Yannick Bru : “On a été pris dans une espèce de tourbillon toxique à un moment et c’est vrai que l’on a eu du mal à garder l’oxygène jusqu’à la fin de la saison”

     

    Invité de l’émission 100 % UBB sur les ondes d’ICI Gironde, notre manager Yannick Bru est revenu sur l’un des grands défis auxquels sont confrontés les clubs ambitieux : parvenir à maintenir un haut niveau de performance sur deux tableaux, en Top 14 comme en Champions Cup. Alors que l’Union Bordeaux-Bègles nourrissait de grandes ambitions dans ces deux compétitions, le technicien bordelais a livré une analyse lucide des difficultés rencontrées cette saison. Entre exigences du très haut niveau, accumulation de fatigue, blessures de joueurs clés et manque de profondeur à certains postes, il a tenté d’expliquer les raisons qui ont empêché l’équipe de reproduire le parcours réalisé l’an dernier :

    “C’est l’exigence que l’on doit avoir. Aujourd’hui, on n’a pas répondu à cette exigence, la réalité c’est celle-là. On peut analyser objectivement, je suis le premier déçu.
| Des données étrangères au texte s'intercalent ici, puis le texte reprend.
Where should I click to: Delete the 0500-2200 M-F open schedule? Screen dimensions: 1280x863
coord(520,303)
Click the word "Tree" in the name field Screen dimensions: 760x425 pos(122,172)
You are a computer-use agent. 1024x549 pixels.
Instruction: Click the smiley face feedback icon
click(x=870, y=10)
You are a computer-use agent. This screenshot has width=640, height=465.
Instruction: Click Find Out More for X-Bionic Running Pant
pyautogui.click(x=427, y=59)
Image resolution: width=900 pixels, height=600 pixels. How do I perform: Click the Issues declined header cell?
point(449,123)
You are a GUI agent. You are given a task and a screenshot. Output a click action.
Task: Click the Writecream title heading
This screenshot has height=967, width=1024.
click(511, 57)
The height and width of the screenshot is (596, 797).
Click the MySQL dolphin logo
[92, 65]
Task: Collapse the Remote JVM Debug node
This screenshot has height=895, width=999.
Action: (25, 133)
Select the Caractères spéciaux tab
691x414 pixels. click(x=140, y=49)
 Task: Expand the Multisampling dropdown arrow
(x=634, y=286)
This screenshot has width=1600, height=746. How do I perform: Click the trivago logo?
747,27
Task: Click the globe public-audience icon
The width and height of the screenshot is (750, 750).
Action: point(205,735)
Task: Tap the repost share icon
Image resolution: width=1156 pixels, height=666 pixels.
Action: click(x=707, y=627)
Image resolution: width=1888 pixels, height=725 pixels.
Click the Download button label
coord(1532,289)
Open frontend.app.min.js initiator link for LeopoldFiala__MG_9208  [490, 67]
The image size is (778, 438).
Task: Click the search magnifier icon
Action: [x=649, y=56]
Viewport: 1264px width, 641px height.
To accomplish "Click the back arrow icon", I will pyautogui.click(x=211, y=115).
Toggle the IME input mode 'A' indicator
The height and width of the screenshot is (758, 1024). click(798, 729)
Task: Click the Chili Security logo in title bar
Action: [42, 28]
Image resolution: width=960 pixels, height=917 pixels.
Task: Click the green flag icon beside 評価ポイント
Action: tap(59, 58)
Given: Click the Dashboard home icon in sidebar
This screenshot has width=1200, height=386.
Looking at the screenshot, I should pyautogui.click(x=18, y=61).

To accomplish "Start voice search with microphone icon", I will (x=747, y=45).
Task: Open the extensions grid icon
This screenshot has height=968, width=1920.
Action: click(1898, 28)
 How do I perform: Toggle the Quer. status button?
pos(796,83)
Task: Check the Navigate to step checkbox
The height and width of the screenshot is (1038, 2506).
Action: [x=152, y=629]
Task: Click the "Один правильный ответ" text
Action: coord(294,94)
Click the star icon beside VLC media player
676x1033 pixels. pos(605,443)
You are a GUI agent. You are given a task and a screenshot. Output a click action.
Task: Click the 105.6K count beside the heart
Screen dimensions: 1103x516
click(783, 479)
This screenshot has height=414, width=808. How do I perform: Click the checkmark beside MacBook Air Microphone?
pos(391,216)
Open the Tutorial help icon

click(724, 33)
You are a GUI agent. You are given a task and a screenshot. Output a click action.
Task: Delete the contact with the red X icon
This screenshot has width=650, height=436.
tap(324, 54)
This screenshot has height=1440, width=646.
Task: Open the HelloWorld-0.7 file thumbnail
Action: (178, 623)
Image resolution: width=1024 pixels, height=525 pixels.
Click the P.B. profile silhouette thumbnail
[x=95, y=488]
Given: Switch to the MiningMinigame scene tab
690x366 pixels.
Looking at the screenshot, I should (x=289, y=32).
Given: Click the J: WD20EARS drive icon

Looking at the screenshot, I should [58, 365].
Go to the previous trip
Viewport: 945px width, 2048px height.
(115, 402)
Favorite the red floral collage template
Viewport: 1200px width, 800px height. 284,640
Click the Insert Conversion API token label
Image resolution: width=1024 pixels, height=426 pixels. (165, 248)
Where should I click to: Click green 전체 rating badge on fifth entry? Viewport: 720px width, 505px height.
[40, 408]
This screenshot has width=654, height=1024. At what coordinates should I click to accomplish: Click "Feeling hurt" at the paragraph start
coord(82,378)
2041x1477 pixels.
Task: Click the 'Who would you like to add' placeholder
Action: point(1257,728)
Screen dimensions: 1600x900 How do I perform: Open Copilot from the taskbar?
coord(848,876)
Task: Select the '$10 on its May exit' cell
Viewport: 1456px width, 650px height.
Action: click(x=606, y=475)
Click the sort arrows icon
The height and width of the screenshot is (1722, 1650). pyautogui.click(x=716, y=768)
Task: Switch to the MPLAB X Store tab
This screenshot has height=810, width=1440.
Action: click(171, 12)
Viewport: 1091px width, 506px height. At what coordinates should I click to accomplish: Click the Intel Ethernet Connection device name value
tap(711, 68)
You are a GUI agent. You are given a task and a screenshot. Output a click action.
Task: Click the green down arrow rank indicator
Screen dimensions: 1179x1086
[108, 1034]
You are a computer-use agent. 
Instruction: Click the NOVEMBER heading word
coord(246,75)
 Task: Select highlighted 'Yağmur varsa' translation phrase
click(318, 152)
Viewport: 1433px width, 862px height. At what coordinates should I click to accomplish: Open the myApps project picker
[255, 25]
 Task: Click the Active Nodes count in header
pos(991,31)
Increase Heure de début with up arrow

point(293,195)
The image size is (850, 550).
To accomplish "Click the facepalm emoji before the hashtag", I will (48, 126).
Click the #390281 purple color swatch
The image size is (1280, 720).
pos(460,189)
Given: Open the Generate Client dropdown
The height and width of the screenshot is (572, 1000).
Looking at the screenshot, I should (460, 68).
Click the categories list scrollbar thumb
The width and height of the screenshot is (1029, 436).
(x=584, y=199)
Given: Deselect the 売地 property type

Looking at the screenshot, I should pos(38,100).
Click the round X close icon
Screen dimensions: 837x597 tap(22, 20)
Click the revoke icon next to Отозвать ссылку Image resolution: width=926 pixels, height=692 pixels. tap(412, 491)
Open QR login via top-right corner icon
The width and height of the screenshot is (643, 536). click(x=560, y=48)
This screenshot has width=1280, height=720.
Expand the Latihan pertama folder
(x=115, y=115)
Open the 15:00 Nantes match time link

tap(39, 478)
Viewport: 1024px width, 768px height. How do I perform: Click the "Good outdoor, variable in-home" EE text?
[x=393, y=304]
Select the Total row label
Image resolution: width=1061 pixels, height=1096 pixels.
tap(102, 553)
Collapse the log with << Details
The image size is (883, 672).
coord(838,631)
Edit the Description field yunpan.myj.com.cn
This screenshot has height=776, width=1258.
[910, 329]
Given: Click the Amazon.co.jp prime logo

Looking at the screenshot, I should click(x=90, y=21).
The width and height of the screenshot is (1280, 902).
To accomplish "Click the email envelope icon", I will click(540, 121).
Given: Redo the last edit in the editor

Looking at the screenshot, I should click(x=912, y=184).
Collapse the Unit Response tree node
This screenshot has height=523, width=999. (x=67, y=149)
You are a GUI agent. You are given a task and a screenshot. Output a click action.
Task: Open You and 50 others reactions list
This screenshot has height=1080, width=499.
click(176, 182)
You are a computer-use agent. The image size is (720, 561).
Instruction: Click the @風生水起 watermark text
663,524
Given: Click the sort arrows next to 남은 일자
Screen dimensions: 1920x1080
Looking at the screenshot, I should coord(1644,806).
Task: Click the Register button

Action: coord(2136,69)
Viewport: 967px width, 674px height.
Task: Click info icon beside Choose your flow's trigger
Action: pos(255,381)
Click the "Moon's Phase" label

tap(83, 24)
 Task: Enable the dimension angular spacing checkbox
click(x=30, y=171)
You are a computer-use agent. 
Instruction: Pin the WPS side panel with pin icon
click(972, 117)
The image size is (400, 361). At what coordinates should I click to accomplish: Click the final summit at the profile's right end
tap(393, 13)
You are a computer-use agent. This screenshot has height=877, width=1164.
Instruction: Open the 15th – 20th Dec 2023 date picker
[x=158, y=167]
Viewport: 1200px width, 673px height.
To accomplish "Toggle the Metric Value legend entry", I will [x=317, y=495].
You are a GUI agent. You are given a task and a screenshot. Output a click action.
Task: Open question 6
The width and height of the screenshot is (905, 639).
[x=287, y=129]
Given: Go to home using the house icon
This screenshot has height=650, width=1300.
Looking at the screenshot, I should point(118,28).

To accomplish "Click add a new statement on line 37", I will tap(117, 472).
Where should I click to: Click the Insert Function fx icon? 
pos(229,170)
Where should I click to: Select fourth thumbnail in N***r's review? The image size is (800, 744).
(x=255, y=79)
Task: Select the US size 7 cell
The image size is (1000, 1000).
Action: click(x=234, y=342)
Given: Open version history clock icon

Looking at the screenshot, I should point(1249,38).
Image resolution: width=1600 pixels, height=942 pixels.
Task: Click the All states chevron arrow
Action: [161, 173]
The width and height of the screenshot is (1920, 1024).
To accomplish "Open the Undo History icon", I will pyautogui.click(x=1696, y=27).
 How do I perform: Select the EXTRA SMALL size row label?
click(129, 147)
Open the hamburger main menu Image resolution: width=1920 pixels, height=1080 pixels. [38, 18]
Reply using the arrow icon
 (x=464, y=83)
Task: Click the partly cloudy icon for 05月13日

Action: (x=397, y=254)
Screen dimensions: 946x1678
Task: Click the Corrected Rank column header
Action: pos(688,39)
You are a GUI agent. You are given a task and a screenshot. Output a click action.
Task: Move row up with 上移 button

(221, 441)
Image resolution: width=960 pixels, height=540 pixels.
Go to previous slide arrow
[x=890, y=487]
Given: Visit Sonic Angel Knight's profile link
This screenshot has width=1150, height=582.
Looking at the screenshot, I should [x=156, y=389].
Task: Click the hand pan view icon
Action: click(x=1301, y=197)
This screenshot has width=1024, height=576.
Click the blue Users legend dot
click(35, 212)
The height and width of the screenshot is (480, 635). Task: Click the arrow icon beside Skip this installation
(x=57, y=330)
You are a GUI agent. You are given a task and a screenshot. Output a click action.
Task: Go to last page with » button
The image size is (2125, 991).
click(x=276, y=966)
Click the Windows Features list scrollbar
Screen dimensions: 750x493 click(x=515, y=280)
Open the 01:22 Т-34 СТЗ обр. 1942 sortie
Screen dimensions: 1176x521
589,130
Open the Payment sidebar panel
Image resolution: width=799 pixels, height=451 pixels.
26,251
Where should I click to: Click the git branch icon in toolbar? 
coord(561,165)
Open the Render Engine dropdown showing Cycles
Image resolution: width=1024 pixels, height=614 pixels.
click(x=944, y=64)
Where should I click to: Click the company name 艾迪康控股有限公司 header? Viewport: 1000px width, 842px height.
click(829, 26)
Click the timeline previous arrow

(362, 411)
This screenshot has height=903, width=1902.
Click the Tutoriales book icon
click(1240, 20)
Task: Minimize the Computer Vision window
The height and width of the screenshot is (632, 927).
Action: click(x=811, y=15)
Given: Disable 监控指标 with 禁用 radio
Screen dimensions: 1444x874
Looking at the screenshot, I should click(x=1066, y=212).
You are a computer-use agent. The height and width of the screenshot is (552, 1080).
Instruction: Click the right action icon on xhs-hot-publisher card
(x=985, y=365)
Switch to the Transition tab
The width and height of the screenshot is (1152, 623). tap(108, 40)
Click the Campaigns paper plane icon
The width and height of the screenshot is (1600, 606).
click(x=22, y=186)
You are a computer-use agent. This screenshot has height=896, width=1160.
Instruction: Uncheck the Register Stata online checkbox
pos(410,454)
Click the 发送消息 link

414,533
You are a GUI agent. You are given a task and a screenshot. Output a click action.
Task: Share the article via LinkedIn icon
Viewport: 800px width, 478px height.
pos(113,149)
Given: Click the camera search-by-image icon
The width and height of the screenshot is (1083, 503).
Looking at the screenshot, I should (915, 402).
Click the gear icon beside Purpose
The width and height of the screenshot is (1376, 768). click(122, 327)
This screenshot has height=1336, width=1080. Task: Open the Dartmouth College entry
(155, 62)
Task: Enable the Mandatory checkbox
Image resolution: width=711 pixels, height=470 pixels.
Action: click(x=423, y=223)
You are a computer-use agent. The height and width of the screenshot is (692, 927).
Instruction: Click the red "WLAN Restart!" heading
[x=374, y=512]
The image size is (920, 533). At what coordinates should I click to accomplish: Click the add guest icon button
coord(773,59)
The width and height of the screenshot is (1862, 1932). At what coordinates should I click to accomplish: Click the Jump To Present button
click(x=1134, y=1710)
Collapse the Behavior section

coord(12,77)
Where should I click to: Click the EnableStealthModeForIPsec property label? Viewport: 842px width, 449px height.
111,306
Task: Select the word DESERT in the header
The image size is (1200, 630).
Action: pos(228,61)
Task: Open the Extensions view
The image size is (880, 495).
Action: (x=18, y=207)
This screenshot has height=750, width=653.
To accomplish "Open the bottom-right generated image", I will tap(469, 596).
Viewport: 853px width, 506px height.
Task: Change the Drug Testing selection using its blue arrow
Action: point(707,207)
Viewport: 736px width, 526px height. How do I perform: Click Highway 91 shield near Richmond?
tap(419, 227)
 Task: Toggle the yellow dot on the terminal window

On l’a fait l’année dernière, pourquoi on ne le répète pas cette année. Il y a des choses que l’on a moins bien réalisées, que l’on pouvait maîtriser. Mais je me dis aussi que peut-être le fait d’avoir fait ça l’année dernière a généré une accumulation de fatigue et ce n’est peut-être pas un hasard si on a cassé sur certains joueurs très importants. On a une dépendance à Maxime Lucu, que tout le monde voit. Tous les gars qui pouvaient le remplacer se sont blessés toute la saison. Martin Page-Relo, il a fait 5 matchs avec nous cette année (17 dont 12 comme titulaire, ndlr). Valentin Hutteau, il est né en 2007, il est arrivé pour finir de se former et en fait il a fait 12 matchs de Top 14 ou 13 (11, ndlr). On a été pris dans une espèce de tourbillon toxique à un moment et c’est vrai que l’on a eu du mal à garder l’oxygène jusqu’à la fin de la saison”.